Assignment: Retype, word for word, every line from the one holding "Usuarios en Línea (27, 111)" through the one holding "Ressorts de contact (39, 1690)" in the entries below, both included, and only those lines.

(Data items)
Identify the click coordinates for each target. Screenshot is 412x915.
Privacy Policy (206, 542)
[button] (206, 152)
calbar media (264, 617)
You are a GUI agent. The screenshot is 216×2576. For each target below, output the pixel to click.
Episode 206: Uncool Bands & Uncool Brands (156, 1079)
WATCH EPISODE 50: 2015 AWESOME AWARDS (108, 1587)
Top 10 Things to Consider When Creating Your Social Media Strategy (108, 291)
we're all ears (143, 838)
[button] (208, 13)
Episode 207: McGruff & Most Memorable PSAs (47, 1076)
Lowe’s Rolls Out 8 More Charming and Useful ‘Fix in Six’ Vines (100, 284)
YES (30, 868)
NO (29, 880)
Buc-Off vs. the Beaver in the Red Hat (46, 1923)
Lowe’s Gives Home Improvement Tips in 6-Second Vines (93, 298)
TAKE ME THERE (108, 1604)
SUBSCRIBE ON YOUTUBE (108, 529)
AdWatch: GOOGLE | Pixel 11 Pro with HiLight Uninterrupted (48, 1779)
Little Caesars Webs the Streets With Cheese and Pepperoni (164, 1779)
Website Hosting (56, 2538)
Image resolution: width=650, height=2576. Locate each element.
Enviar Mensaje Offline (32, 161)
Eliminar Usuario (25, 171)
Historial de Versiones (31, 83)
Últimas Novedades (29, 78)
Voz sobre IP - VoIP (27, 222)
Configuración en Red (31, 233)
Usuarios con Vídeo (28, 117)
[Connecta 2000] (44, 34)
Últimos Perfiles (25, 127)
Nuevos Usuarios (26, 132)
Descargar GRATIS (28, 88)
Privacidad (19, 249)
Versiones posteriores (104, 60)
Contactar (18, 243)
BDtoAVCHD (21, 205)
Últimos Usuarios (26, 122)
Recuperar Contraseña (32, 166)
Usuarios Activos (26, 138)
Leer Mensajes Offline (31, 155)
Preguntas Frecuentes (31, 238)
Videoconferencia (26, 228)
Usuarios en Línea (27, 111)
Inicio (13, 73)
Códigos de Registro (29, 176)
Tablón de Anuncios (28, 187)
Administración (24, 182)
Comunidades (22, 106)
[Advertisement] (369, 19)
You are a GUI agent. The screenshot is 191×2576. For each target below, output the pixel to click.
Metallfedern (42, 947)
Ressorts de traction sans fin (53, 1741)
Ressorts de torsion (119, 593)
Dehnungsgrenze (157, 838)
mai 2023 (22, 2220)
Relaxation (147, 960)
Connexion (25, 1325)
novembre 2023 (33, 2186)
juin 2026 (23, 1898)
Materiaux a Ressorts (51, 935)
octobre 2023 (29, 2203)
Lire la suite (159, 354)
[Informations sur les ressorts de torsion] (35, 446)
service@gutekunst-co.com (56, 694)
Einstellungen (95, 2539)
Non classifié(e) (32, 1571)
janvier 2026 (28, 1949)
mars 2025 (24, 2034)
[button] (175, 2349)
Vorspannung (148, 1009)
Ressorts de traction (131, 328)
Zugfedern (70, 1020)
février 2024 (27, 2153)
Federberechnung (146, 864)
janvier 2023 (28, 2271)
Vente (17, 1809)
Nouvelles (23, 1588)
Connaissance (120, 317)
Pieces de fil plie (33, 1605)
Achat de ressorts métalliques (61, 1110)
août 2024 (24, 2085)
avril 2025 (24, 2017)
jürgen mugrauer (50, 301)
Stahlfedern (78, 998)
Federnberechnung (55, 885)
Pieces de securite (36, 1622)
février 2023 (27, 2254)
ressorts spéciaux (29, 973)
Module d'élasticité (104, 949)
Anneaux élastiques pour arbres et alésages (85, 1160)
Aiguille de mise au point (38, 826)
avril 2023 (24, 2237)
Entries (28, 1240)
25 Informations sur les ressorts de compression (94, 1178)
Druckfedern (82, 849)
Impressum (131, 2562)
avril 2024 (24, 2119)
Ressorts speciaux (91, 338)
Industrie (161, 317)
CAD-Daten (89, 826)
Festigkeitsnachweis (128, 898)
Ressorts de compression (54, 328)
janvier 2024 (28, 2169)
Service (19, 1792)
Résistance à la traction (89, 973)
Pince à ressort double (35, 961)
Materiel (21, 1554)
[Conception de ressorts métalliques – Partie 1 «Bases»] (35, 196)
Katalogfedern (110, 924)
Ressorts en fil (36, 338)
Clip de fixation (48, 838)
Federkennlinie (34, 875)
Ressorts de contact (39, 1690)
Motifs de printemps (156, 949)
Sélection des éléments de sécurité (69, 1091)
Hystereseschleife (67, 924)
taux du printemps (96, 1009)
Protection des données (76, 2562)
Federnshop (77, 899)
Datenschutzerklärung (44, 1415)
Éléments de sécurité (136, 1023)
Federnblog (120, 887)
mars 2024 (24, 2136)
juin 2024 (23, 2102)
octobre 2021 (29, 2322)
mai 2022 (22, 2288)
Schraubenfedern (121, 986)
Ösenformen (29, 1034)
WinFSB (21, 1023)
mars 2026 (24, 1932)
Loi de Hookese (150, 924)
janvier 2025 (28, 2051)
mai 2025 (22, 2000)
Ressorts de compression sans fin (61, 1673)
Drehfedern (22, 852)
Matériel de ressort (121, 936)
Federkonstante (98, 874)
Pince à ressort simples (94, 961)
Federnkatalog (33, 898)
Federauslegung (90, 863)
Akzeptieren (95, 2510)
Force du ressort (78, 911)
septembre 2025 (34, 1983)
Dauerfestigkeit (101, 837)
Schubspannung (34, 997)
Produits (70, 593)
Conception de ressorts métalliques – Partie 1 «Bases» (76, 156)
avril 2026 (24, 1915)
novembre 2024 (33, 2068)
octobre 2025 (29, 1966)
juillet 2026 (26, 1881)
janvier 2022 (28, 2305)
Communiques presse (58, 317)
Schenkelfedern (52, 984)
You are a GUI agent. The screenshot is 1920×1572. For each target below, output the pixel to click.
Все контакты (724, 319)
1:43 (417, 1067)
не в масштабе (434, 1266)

Task answer:
Usuarios en Línea (27, 111)
Inicio (13, 73)
Códigos de Registro (29, 176)
Tablón de Anuncios (28, 187)
Administración (24, 182)
Comunidades (22, 106)
[Advertisement] (369, 19)
You are a GUI agent. The screenshot is 191×2576. For each target below, output the pixel to click.
Metallfedern (42, 947)
Ressorts de traction sans fin (53, 1741)
Ressorts de torsion (119, 593)
Dehnungsgrenze (157, 838)
mai 2023 (22, 2220)
Relaxation (147, 960)
Connexion (25, 1325)
novembre 2023 (33, 2186)
juin 2026 (23, 1898)
Materiaux a Ressorts (51, 935)
octobre 2023 (29, 2203)
Lire la suite (159, 354)
[Informations sur les ressorts de torsion] (35, 446)
service@gutekunst-co.com (56, 694)
Einstellungen (95, 2539)
Non classifié(e) (32, 1571)
janvier 2026 (28, 1949)
mars 2025 (24, 2034)
[button] (175, 2349)
Vorspannung (148, 1009)
Ressorts de traction (131, 328)
Zugfedern (70, 1020)
février 2024 (27, 2153)
Federberechnung (146, 864)
janvier 2023 (28, 2271)
Vente (17, 1809)
Nouvelles (23, 1588)
Connaissance (120, 317)
Pieces de fil plie (33, 1605)
Achat de ressorts métalliques (61, 1110)
août 2024 (24, 2085)
avril 2025 (24, 2017)
jürgen mugrauer (50, 301)
Stahlfedern (78, 998)
Federnberechnung (55, 885)
Pieces de securite (36, 1622)
février 2023 (27, 2254)
ressorts spéciaux (29, 973)
Module d'élasticité (104, 949)
Anneaux élastiques pour arbres et alésages (85, 1160)
Aiguille de mise au point (38, 826)
avril 2023 (24, 2237)
Entries (28, 1240)
25 Informations sur les ressorts de compression (94, 1178)
Druckfedern (82, 849)
Impressum (131, 2562)
avril 2024 (24, 2119)
Ressorts speciaux (91, 338)
Industrie (161, 317)
CAD-Daten (89, 826)
Festigkeitsnachweis (128, 898)
Ressorts de compression (54, 328)
janvier 2024 (28, 2169)
Service (19, 1792)
Résistance à la traction (89, 973)
Pince à ressort double (35, 961)
Materiel (21, 1554)
[Conception de ressorts métalliques – Partie 1 «Bases»] (35, 196)
Katalogfedern (110, 924)
Ressorts en fil (36, 338)
Clip de fixation (48, 838)
Federkennlinie (34, 875)
Ressorts de contact (39, 1690)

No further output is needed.